For a Quality Metrics Reality Check, Just Ask a Nurse
Nurse leaders, I have a homework assignment for you. Formally survey your staff about their perceptions of your hospital's quality of care. It might be one of the most enlightening things you can do to get an accurate, big-picture look at how well your organization is caring for its patients.
Staff nurses probably didn't need a study to tell them this, but research shows that nurses provide an exceptionally accurate barometer for measuring hospital quality.

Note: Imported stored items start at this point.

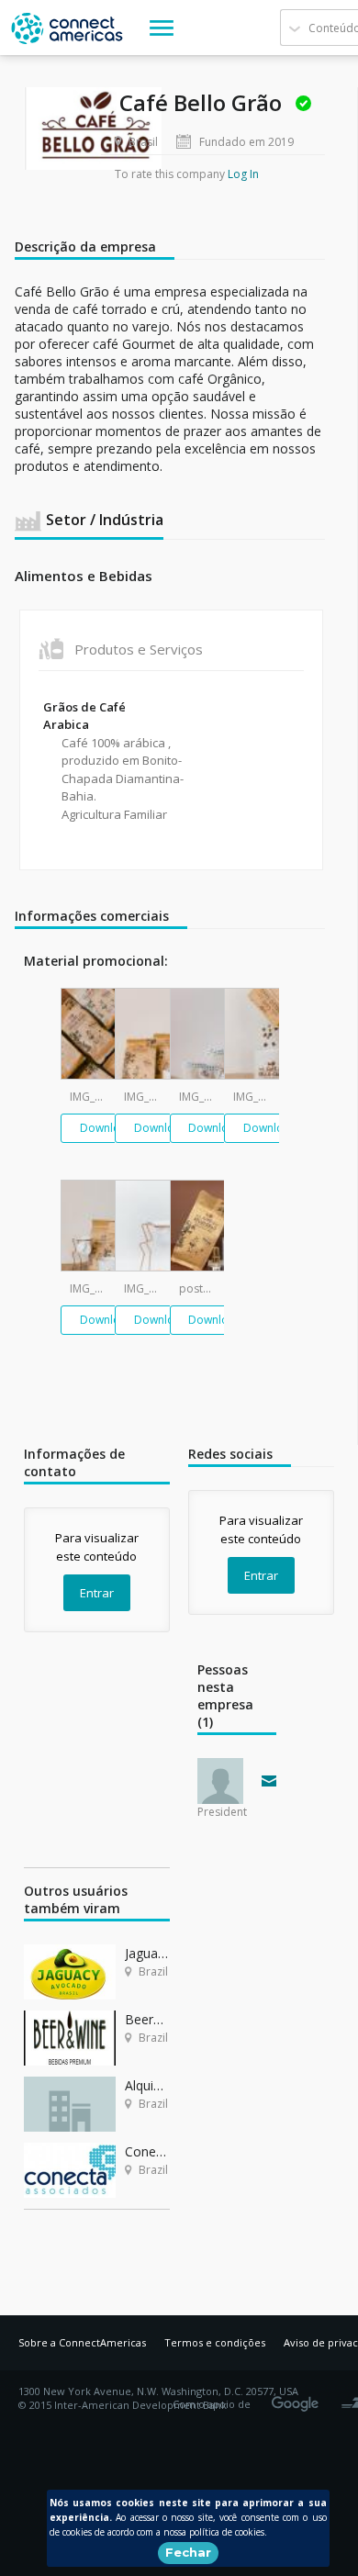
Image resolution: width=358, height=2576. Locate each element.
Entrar (97, 1593)
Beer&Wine (147, 2019)
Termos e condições (214, 2342)
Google (298, 2398)
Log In (243, 174)
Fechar (188, 2552)
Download (107, 1128)
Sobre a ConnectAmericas (82, 2342)
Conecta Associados (147, 2151)
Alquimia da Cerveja (147, 2085)
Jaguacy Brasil (147, 1953)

The retrospective study, published in the journal Research in Nursing and Health, used data from 396 acute care hospitals and 16,241 nurses from California, Pennsylvania, Florida, and New Jersey. Researchers compared nurses' reports on quality of care from the Multi-State Nursing Care and Patient Safety Study from 2006–2007 with outcomes data such as patient assessments; care measures for heart failure, pneumonia, acute myocardial infarction and surgical care; and administrative data on mortality and failure to rescue.

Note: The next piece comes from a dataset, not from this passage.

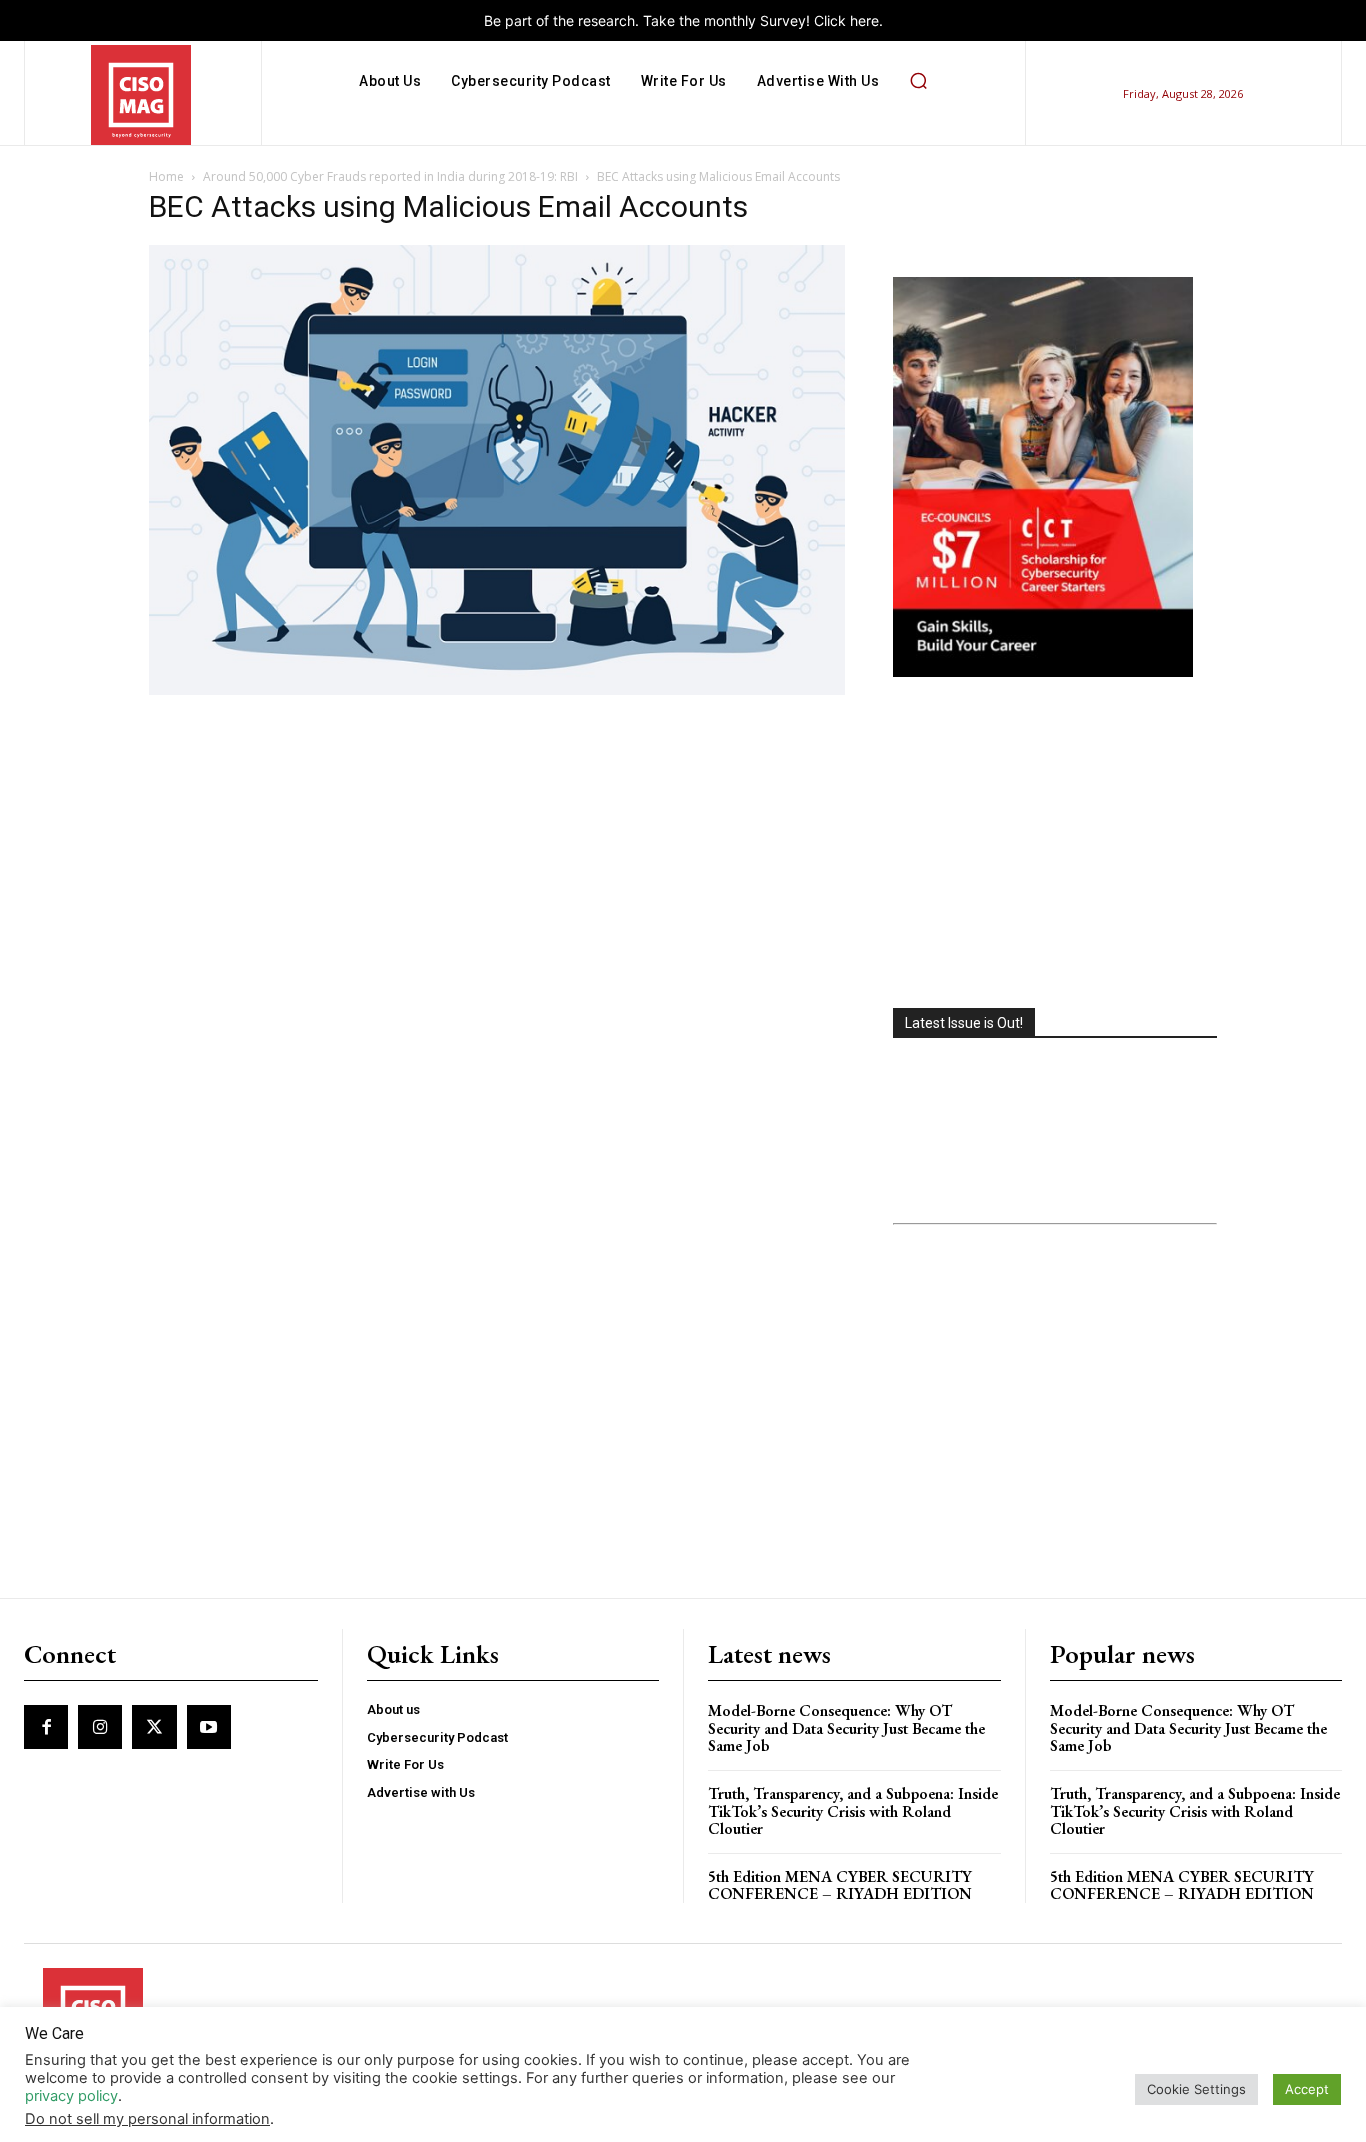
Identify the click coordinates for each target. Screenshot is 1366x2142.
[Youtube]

Nurses were asked "How would you describe the quality of nursing care delivered to patients in your unit?" They could answer excellent, good, fair, and poor. As it turns out, the way they answered this question strongly correlated to actual outcomes data.
The researchers found that nurse reports of excellent care did, in fact, correspond with higher levels of patient satisfaction, better scores for processes of care, and better results for patients in the hospital with regard to mortality and failure to rescue.